I have to say this: I am shocked. I always looked forward to seeing her pictures, because she is just naturally gorgeous! I am so sorry for your sudden loss. 
*Sending many hugs!*


----------



## rrats

thank you *tear*


----------



## Susinko

I am so so sorry for your loss. I always loved seeing new pics posted of Silent as she was such a sweet heart. When friends leave us, they always take a piece of our hearts with them.


----------



## collisiontheory89

She was gorgeous, some of those photos made me giggle. I'm sorry about your loss, it must be really hard (especially with you being sick and all). I hope you start to feel better eventually...<3


----------



## Randi

I saw this post... and I was in shock. I hope you know how much I loved seeing Silent. I am truly heartbroken for your loss.

Silent is playing now at the bridge, and I can assure you that she can see perfectly clearly now.

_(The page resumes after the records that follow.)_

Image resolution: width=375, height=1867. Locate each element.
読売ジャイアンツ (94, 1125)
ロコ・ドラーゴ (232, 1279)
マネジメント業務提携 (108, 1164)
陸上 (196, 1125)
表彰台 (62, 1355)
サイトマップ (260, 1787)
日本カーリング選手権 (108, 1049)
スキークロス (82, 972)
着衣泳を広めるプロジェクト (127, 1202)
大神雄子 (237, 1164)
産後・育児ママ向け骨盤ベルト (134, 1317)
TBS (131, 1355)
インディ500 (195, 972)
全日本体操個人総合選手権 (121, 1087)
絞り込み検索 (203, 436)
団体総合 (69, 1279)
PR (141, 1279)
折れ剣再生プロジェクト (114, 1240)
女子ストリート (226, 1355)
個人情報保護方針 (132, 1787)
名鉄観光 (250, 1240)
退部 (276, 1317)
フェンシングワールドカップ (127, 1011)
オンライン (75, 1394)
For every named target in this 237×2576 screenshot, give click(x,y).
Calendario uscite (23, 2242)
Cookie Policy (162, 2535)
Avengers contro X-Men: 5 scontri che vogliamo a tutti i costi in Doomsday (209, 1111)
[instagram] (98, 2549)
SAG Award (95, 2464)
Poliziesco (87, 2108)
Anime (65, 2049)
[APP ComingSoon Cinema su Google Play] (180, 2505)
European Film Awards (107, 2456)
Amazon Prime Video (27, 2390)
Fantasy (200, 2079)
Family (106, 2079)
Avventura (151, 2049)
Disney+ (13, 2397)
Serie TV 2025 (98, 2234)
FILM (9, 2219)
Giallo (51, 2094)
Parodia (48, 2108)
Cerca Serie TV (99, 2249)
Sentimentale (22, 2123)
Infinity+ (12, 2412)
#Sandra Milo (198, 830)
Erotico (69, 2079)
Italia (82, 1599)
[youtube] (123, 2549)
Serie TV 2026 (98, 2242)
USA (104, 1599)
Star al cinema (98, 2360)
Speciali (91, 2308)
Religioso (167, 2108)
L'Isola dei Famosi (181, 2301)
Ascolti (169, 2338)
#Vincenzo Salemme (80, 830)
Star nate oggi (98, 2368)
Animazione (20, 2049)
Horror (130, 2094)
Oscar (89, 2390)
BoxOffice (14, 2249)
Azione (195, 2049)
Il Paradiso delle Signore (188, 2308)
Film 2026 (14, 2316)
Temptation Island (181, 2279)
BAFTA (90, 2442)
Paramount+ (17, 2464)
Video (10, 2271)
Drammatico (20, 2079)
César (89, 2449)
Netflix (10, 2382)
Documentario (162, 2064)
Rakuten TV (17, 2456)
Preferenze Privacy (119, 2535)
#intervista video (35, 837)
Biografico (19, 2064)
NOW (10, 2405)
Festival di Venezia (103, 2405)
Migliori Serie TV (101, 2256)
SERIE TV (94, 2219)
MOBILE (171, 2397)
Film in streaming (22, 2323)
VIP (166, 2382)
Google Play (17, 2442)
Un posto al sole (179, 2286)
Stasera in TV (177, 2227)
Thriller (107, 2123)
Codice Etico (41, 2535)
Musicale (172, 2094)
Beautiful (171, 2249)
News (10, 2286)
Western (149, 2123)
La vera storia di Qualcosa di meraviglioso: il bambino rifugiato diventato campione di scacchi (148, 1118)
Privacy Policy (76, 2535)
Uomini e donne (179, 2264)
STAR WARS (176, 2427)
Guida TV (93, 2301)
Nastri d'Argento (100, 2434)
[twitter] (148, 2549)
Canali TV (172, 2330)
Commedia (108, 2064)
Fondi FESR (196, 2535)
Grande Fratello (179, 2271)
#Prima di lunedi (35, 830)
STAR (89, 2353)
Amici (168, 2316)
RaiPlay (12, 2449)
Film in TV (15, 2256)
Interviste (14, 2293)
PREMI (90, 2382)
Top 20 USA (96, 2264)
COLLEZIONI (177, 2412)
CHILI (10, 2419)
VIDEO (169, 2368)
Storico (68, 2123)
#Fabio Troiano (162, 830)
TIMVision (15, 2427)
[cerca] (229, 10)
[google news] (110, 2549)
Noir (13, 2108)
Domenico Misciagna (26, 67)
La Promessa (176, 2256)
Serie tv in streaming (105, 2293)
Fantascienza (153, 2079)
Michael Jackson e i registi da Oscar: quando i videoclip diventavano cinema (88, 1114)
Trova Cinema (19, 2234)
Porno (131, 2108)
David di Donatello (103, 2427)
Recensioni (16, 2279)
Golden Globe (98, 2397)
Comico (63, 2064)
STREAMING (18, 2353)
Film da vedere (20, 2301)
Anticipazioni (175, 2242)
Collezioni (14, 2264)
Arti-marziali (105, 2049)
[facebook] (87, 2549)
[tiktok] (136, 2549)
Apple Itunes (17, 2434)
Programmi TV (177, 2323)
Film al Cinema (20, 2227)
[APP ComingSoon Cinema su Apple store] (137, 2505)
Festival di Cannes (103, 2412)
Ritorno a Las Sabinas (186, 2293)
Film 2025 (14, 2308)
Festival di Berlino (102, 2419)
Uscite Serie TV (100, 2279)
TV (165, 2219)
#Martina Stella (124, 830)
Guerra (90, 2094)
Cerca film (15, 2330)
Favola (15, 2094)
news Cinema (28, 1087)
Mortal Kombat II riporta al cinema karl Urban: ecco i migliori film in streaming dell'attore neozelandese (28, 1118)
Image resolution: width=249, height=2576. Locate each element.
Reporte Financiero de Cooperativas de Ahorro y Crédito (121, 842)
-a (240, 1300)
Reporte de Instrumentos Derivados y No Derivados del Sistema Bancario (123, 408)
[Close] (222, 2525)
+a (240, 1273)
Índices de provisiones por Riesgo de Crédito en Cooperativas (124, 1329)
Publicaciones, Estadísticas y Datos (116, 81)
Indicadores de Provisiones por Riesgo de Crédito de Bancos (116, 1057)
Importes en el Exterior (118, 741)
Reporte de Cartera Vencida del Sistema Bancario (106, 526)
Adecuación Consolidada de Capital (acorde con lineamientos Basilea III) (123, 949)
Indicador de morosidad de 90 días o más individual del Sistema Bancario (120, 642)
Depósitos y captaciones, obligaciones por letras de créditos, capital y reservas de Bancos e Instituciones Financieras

I know how much she was loved.


----------



## rrats

thank you everyone and i am feeling better now that my temp has gone down


----------



## bmwing01

i'm so sorry for your loss, lets just hope she's feeling better now..


----------



## rrats

i really wish i could have done somthing though for her cause every time i think about it all i know is that she died alone and not me there with her holding her paw telling her everything was going to be ok and i was always gonne be with her but i wasnt


----------



## Forensic

Pets forgive us for everything, hun. And when you go, she'll be waiting and ready to play some more.


----------



## twitch

some will time it so that you aren't around for it. they seem to hang on and hang on and finally when you aren't there they just let go. when i die i don't want one of my loved ones holding my hand. knowing the pain that i was about to put them in and seeing it in their faces would make it all the more hard for me to let go. i wouldn't want to see that in my loved one personally and perhaps she had the same thought if she even knew what was happening. 

you not being there at the end may have been her plan or she may have been just as surprised as you were. even if this wasn't the case forensic is right, they forgive us everything. they know how much we love them and they love us back unconditionally. she is in another place now and waiting for you. she still loves you and i'm sure she doesn't want you to feel guilty for her passing.


----------



## rrats

i guess it's really been hard for me to sleep though cause her cage was always in my room and she always scuffled around and played with her eggs and now its just too quiet each day i feel better and better


----------



## Skitza

oh no! not silent!  you must be ver sad.  i'm very sorry for your loss.


----------



## rrats

thank you


----------



## ratluver

jordan i remember you at the vet with me you where sopping and squeazing my hand she loved you, and you loved her


----------